KBMJJ123.cc✦ Indie Log

Building a Pixel Email Subscription System for kbmjj123.cc with Resend and D1

TL;DR

I built a lightweight email subscription system for my personal blog using Resend for email delivery, Cloudflare D1 for data storage, and Nuxt's Nitro server routes for API endpoints. The system handles signups, verification, and unsubscribes with no third-party marketing platforms — just API calls and SQLite. Zero monthly cost. The first verification email went to Gmail spam. I fixed it with a DMARC record and manual training. This post documents the entire process.

Background

I launched kbmjj123.cc as a space to write about building things — mostly indie development, technical decisions, and the occasional deep dive. A few weeks in, I had 0 subscribers (still do at the time of writing), but I've learned the hard way that infrastructure should arrive before traffic.

Email felt like a necessary piece. RSS works for the tech crowd but email reaches people where they already live. I needed something that checked a few boxes:

  • Zero-cost — running entirely within free tiers, no monthly bill creeping up
  • Lightweight — no ConvertKit, no Mailchimp, no platform lock-in
  • On-brand — every touchpoint, including emails, should feel like part of the blog's pixel aesthetic
  • Self-contained — subscriber data stays in my D1 database, not a third-party SaaS

I spent a few evenings building it. This post covers the architecture, implementation, and the DMARC surprise that no one told me about.

Architecture Decisions

Single Channel: Resend Only

I looked at Brevo (formerly Sendinblue) first because their free tier offers generous limits. But Brevo adds a Sent with Brevo watermark to all free-tier emails. For a blog that's intentionally minimal and pixel-clean, that's a non-starter.
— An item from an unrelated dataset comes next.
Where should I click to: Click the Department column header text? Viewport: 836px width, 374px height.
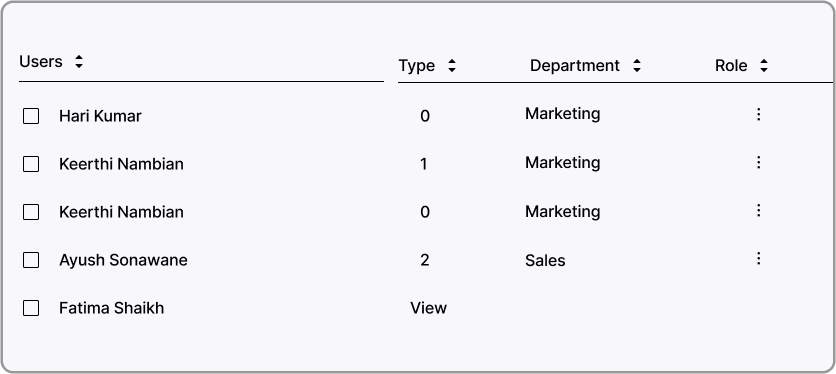[575, 66]
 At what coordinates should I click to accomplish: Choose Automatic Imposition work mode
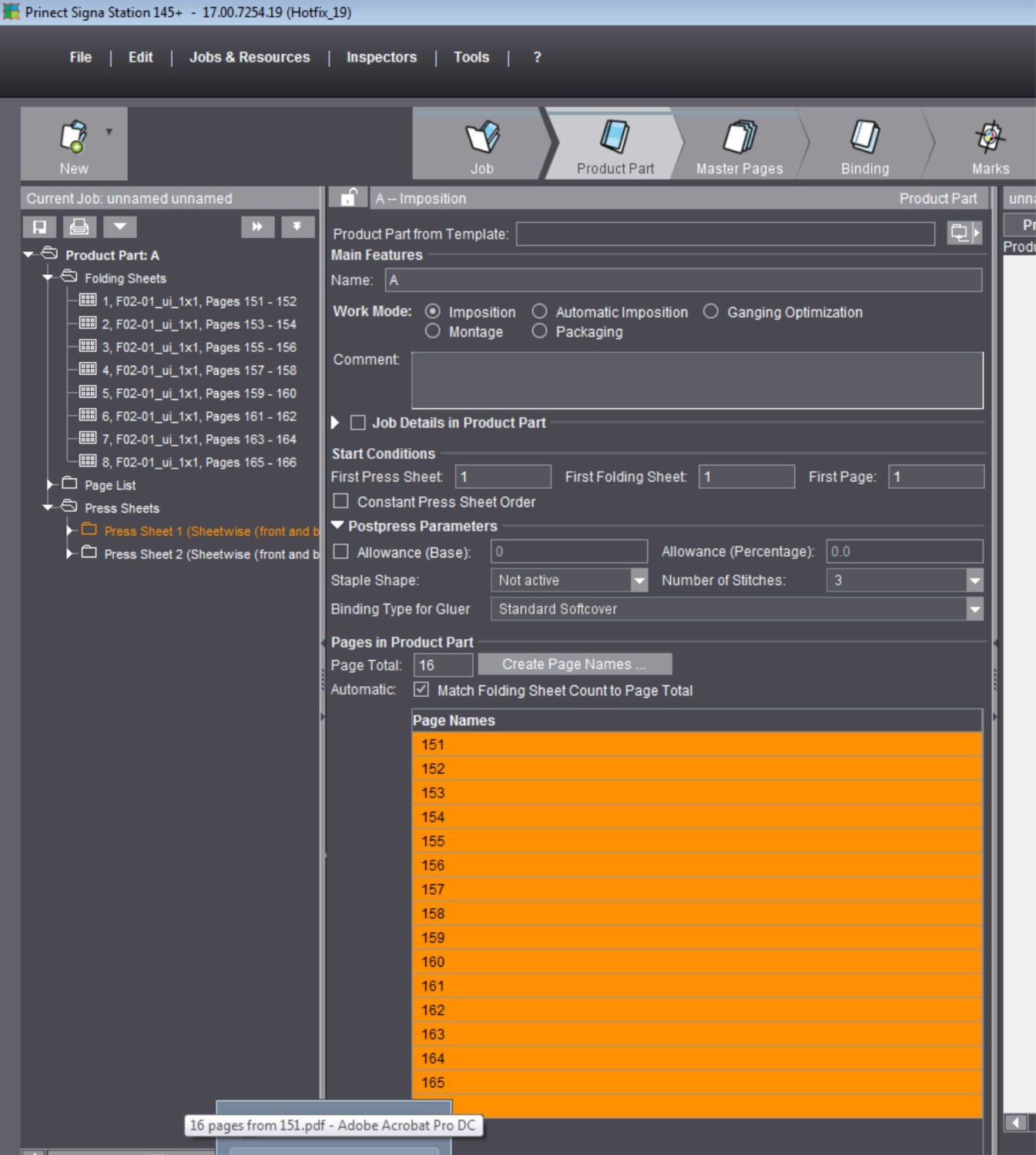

Resend gives 3,000 emails/month free with clean branding and a developer-first API. At my current scale (zero subscribers), that's effectively infinite. Even if I hit 100 subscribers and send one newsletter per week, I'd use ~400 emails/month — well within free tier.

No Email Marketing Platform

This was a deliberate choice. ConvertKit and Mailchimp are great if you're running a newsletter business, but I don't need their features:

  • Segmentation? I have one list.
  • A/B testing? I send plain text + one image.
  • Analytics? I just want to know if emails bounced.

All I need is a database table and an API client. The complexity-to-value ratio of a full marketing platform wasn't worth it.

Fetch Over SDK

Resend provides an official Node.js SDK. I skipped it. The SDK wraps a REST API and adds a layer of abstraction that I don't need — and in a Cloudflare Workers environment (which Nuxt's Nitro server routes run on), bundling extra dependencies is something I avoid unless necessary.

Calling the Resend API directly with fetch keeps the bundle lean and avoids compatibility issues.

No React Email Runtime

I considered @react-email/components — it's elegant, type-safe, and widely used. But rendering React components to HTML at runtime inside a Worker requires bundling React + react-dom. That's significant overhead for a single email template.

Instead, I wrote the email as a pure function that returns an HTML string. Same component-based architecture, zero runtime dependencies. The template stays in the codebase, not in a separate React renderer.

Implementation

D1 Schema

Cloudflare D1 is a serverless SQLite database that works seamlessly with Nuxt's Nitro server routes. I created two tables — one for subscribers, one for logs.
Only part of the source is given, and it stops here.